Stored data entries:
++++++++++++++++++++

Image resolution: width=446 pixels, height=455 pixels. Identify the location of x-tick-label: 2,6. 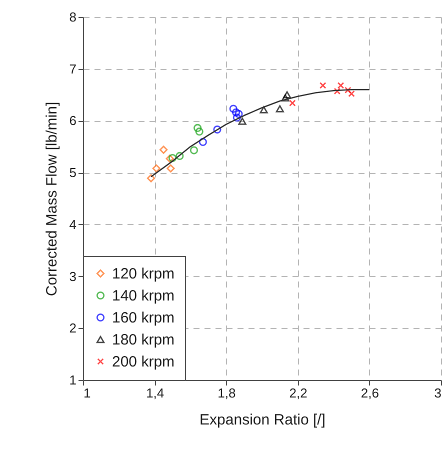
(370, 393).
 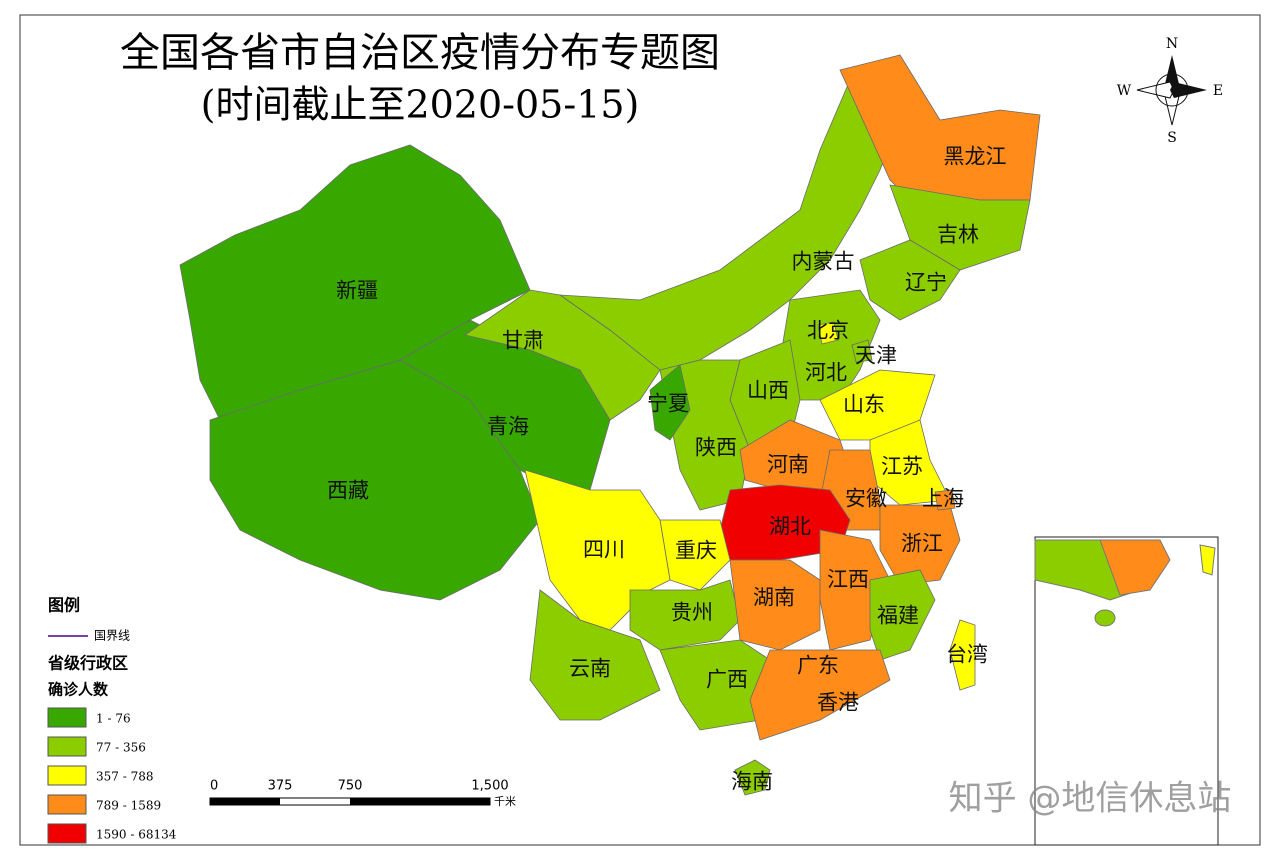 What do you see at coordinates (78, 690) in the screenshot?
I see `legend-field: 确诊人数` at bounding box center [78, 690].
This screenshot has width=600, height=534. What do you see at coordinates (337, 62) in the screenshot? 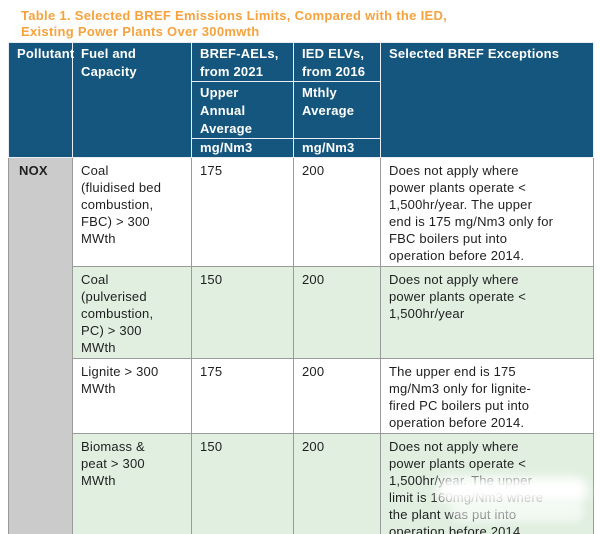
I see `header-ied-elvs: IED ELVs, from 2016` at bounding box center [337, 62].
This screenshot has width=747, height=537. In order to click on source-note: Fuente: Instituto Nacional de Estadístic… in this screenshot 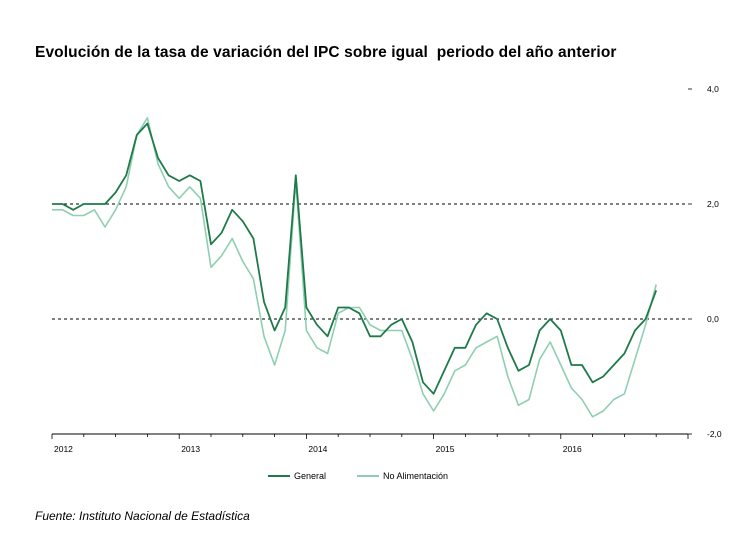, I will do `click(142, 516)`.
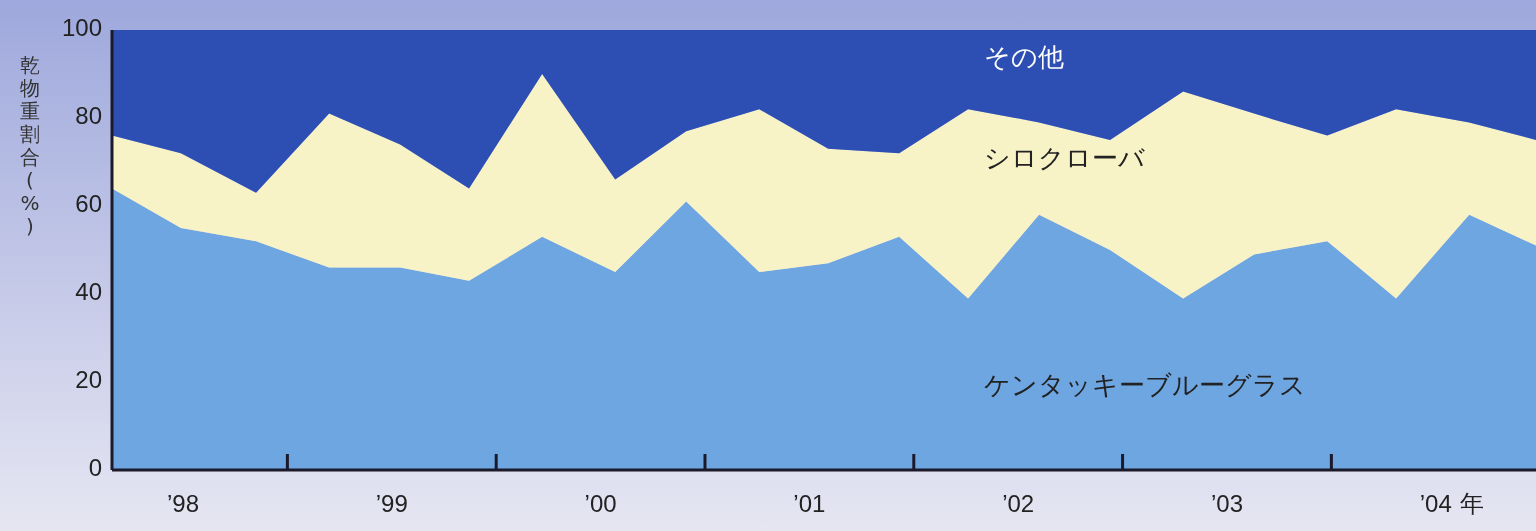  What do you see at coordinates (95, 468) in the screenshot?
I see `y-tick-label: 0` at bounding box center [95, 468].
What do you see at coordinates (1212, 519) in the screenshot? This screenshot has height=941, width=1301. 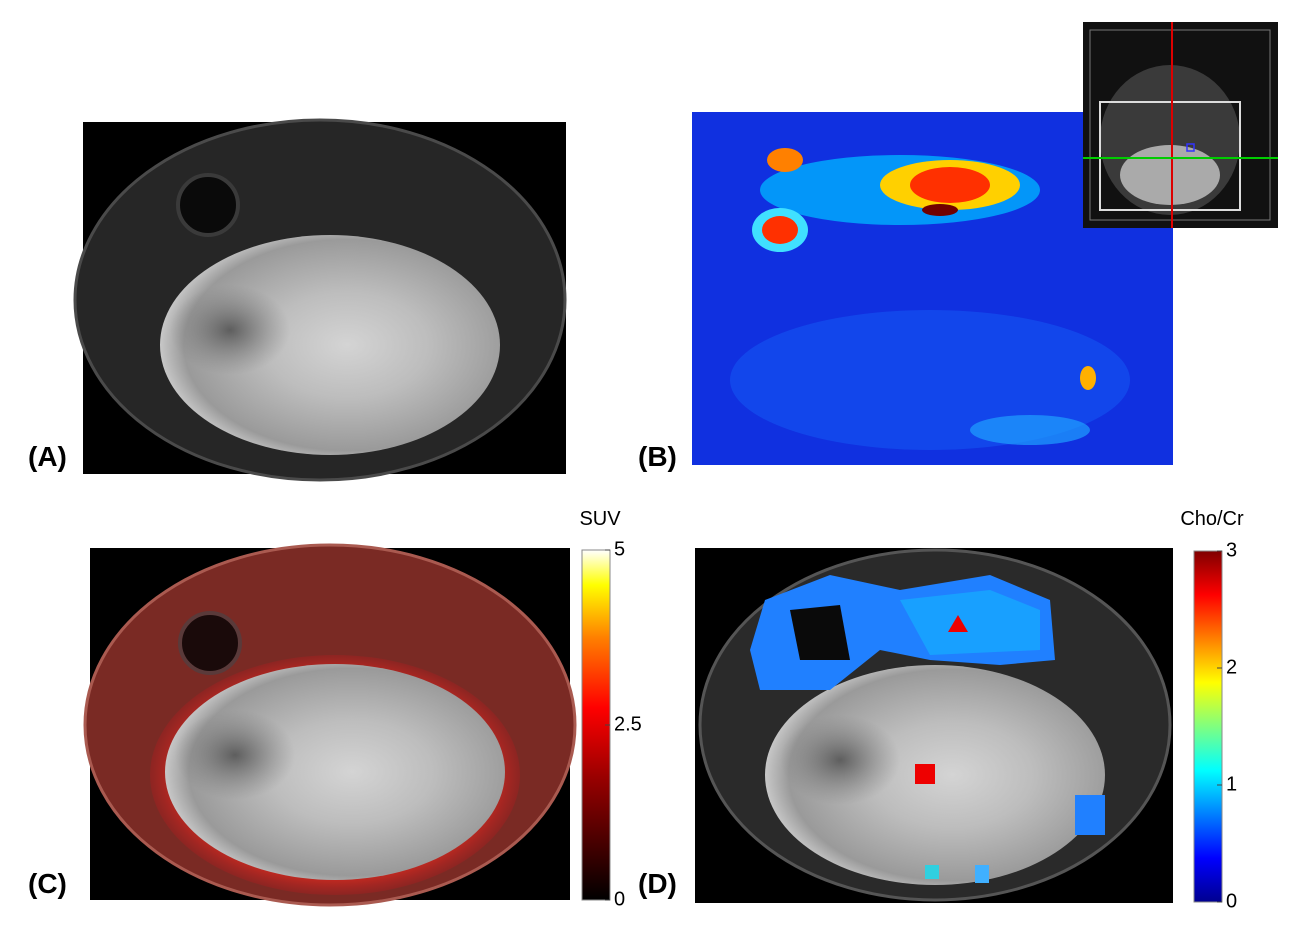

++++++++++++++++++++

JOB ITEM
Return the records from the line with "What do you see at coordinates (78, 690)" up to and including the line with "center [337, 62].", copying each line word for word. Leave the pictures out of your answer.

ANSWER SECTION
  What do you see at coordinates (78, 690) in the screenshot?
I see `legend-field: 确诊人数` at bounding box center [78, 690].
This screenshot has width=600, height=534. What do you see at coordinates (337, 62) in the screenshot? 
I see `header-ied-elvs: IED ELVs, from 2016` at bounding box center [337, 62].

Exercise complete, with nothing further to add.